▶

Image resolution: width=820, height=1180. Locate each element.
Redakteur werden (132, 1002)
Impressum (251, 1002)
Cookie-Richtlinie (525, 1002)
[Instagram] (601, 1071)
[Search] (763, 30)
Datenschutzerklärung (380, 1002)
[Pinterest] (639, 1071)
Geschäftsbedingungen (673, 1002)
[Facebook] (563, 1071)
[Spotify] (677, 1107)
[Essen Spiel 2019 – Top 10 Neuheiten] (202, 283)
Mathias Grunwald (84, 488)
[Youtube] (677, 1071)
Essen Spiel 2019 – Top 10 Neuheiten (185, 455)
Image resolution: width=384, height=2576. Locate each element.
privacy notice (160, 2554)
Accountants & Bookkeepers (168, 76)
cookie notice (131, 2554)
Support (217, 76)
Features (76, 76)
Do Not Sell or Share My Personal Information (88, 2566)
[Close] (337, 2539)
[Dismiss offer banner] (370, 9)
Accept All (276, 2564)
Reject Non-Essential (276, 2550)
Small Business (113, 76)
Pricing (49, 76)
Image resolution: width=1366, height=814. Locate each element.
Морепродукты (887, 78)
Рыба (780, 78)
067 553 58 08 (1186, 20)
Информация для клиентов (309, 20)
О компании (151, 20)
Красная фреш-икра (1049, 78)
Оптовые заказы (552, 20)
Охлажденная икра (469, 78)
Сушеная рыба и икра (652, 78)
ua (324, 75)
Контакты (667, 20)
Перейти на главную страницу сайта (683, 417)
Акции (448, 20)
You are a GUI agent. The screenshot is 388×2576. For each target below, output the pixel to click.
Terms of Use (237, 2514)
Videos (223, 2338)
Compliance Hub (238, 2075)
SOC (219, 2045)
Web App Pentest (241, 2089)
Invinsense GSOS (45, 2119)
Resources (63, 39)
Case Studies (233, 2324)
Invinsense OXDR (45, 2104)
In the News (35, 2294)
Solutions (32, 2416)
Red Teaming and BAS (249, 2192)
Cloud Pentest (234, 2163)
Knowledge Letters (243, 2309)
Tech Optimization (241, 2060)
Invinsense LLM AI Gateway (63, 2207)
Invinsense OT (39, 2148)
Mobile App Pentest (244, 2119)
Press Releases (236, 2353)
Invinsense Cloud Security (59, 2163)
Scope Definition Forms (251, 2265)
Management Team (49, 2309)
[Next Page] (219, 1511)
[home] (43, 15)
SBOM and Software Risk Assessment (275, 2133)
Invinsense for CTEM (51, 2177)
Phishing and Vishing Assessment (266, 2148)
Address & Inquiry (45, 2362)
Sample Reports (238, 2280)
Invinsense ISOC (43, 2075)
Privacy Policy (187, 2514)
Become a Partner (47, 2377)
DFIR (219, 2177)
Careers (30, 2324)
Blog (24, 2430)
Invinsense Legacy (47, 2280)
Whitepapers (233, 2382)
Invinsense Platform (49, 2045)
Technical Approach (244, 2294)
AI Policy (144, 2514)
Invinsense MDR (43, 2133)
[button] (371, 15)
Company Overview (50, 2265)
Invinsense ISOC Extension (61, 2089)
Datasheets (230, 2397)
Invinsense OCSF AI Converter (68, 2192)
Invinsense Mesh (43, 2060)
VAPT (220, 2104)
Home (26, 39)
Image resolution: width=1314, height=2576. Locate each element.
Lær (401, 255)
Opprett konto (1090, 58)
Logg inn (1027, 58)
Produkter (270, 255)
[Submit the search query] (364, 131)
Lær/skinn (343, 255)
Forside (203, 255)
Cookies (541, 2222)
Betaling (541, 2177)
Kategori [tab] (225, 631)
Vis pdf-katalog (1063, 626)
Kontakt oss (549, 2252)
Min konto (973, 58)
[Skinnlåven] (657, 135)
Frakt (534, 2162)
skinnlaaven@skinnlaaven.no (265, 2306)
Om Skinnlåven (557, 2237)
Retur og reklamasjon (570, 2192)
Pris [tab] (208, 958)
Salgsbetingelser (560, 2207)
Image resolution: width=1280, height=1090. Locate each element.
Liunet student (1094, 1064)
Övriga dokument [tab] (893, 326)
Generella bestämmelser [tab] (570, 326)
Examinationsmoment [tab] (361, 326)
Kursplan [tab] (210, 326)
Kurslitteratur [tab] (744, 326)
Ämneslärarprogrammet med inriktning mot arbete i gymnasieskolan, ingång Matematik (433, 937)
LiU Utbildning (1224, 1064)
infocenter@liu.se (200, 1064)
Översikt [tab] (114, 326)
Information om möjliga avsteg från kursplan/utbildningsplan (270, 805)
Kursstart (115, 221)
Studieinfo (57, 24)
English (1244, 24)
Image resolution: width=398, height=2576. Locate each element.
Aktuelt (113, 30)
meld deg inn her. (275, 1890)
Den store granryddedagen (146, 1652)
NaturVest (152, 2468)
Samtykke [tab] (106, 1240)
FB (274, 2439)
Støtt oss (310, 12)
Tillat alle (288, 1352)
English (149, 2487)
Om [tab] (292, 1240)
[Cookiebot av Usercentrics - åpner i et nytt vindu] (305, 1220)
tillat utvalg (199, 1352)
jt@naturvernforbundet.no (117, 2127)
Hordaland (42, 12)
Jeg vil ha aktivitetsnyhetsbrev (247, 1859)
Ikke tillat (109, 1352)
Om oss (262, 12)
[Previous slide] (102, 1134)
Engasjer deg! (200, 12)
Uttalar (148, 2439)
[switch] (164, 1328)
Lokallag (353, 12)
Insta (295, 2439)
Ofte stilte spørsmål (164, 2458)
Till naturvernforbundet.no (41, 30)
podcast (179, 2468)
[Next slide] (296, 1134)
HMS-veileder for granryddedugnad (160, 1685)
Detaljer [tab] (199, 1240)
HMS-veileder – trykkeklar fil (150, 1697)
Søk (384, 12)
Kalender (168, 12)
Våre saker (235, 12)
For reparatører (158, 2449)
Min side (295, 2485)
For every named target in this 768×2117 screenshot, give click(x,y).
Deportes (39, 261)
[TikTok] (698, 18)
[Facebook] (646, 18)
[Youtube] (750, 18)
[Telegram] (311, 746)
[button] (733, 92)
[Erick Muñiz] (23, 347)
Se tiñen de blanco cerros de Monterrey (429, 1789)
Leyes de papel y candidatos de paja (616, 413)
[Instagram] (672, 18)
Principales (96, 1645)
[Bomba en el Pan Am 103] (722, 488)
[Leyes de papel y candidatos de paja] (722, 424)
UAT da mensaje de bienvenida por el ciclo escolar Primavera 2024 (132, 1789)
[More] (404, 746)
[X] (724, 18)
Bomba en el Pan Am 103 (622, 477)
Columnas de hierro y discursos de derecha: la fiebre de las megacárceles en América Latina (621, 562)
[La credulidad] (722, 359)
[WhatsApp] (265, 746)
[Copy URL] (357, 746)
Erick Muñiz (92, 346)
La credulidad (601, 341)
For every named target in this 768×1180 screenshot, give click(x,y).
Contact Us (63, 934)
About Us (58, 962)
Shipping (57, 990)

◀

I need each line from the listing where the word "Cloud" occurs.

▶ **Response area**
Cloud Pentest (234, 2163)
Invinsense Cloud Security (59, 2163)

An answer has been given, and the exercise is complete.